Woman: OK. You know the extra virgin olive oil is when nuns go out to the olives in the fields dressed in thongs and perform the lambada and the paso doble in the groves until the olives break out into a sweat, and they scrape that olive sweat from the olives.

Woman (continues): And the virgin olive oil is when the town’s beautiful virgins come out to the fields and gently squeeze the olives with their soft, red lips, collecting what oozes from the bottom of the olive. Then there is the semi-virgin olive oil, collected when the semi-beautiful, almost virginal girls come to the fields and work the olives with their knowledgeable lips and tongues, collecting what spurts out of the olive.

Man: I have bought the videos on occasion …

Woman: Then you know. The first pressing is when the olives are dumped in the vat and the beautiful girls come and crush them with their soft, delicate feet. The second pressing is when sweaty, burly guys with hammers bash the olives flat. For the third pressing, the olive mash is laid out on a tarp and oxen are led over it, trampling it further. And the fourth pressing is what comes out from between the pads when we squeeze the ox’s hooves together periodically.

Man: AAAARGH! That is too disgusting for words!
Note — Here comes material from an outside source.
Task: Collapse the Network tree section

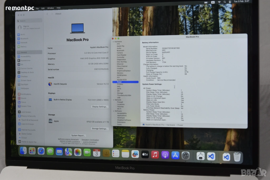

Yes. I interpret them correctly

:wally I was responding to Philster’s post – which I quoted to make that fact more clear for the (ahem) less observant among us – in which he used the expression “extra pure virgin olive oil.” There is, of course, no such thing as “extra pure virgin olive oil”; it’s “extra virgin olive oil.” Which is, indeed, the least refined of olive oils, since it is only pressed once, and never chemically refined.

I didn’t say that it does; I was merely defining “extra virgin.”

Bullshit. It’s a industry term, meaning, obviously, that it’s been refined. Period. YOU are the only person in this thread who thinks “refined” means – I don’t know what the hell you’re thinking, “dainty” or something.

ALL olive oil is extracted by mechanical means. “Virgin” means “not refined beyond pressing.”

Again, bullshit. Virgin olive oil is more flavorful than refined olive oil, and if that’s what you want, then it’s better. Most people who buy olive oil for cooking do want the flavor, so they buy virgin or extra virgin. However, there are uses for which strongly flavored oil is inappropriate, and for such uses, light olive oil is BETTER. Light olive oil is refined from virgin oil that isn’t suitable for sale, so in that sense it’s inferior, but by the time it’s been refined it’s of satisfactory quality for its uses.